Economics of Poverty
S. Ramesh
THE NATURE OF MASS POVERTY by John Kenneth Galbraith Harvard University Press, Harvard, 1980, 150 pp., $8.95
Why Poor People Stay Poor: A Study of Urban Bias in World Develop¬mentby Michael Lipton Heritage Publishers, New Delhi, 1980, 467 pp., 95.00
July-August 1980, volume 5, No 7/8

These two books have titles that sound deceptively similar. While their common theme is indeed the problem of poverty in developing countries, no two books can be more radically different in the basic approach in defining the nature of the problem and the possible directions in which policy-makers in these countries can seek a solution. Michael Lipton’s book was first published in the United States in 1977 and what is being reviewed here is the Indian edition. Galbraith himself briefly refers to Lipton’s book and quotes from it: ‘The most important class conflict in the poor countries of the world today is not between labour and capital. Nor is it between foreign and national interests. It is between the rural classes and the urban classes.

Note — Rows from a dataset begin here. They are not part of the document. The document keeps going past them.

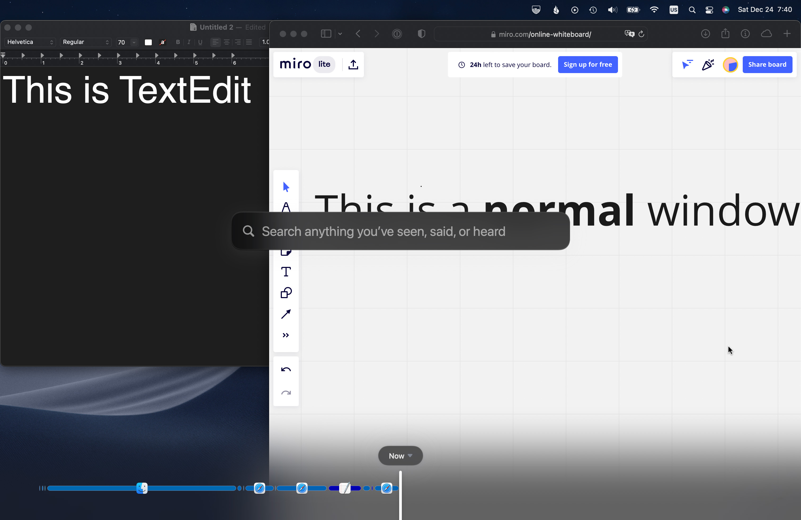Click the Wi-Fi icon in the menu bar
801x520 pixels.
pyautogui.click(x=654, y=9)
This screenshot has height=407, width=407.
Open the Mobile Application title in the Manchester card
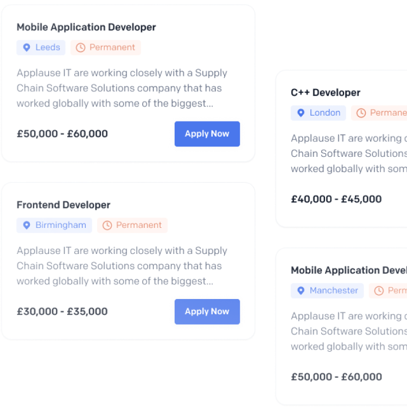pos(348,270)
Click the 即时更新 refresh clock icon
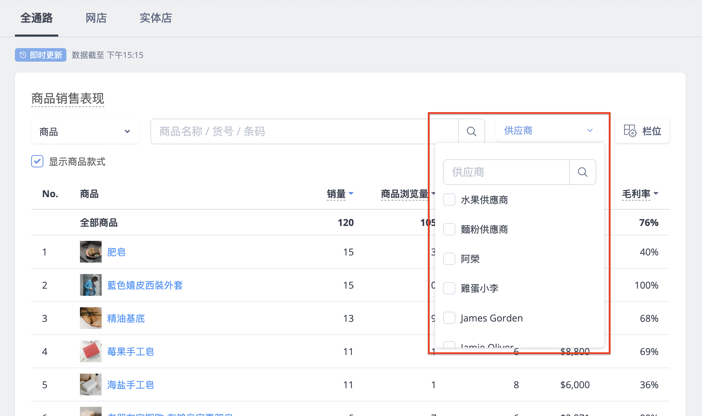The height and width of the screenshot is (416, 702). point(23,55)
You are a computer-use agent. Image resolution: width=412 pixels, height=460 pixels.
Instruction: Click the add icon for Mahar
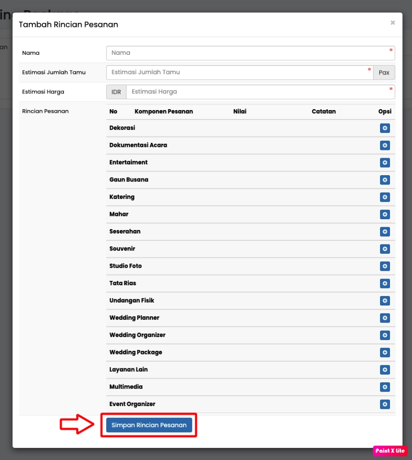385,214
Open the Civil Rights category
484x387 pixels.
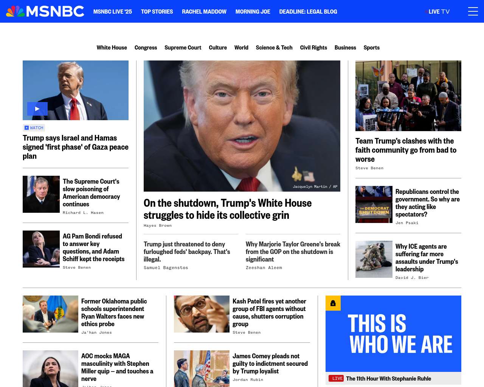[313, 48]
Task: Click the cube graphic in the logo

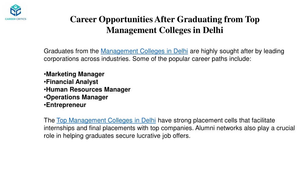Action: (16, 11)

The rural sector contains most of the poverty, and most of the low-cost sources of potential advance; but the urban sector contains most of the articulateness, organization and power.’While Galbraith says that he would accept part of this argument, which has been powerfully supported by Lipton with data showing rural-urban disparities in various countries, and how these have been increasing over the years because of conscious and unconscious biases in Government policies, he still says that ‘the instinct which sees indus­trialization as a vital element in the attack on mass poverty is sound’.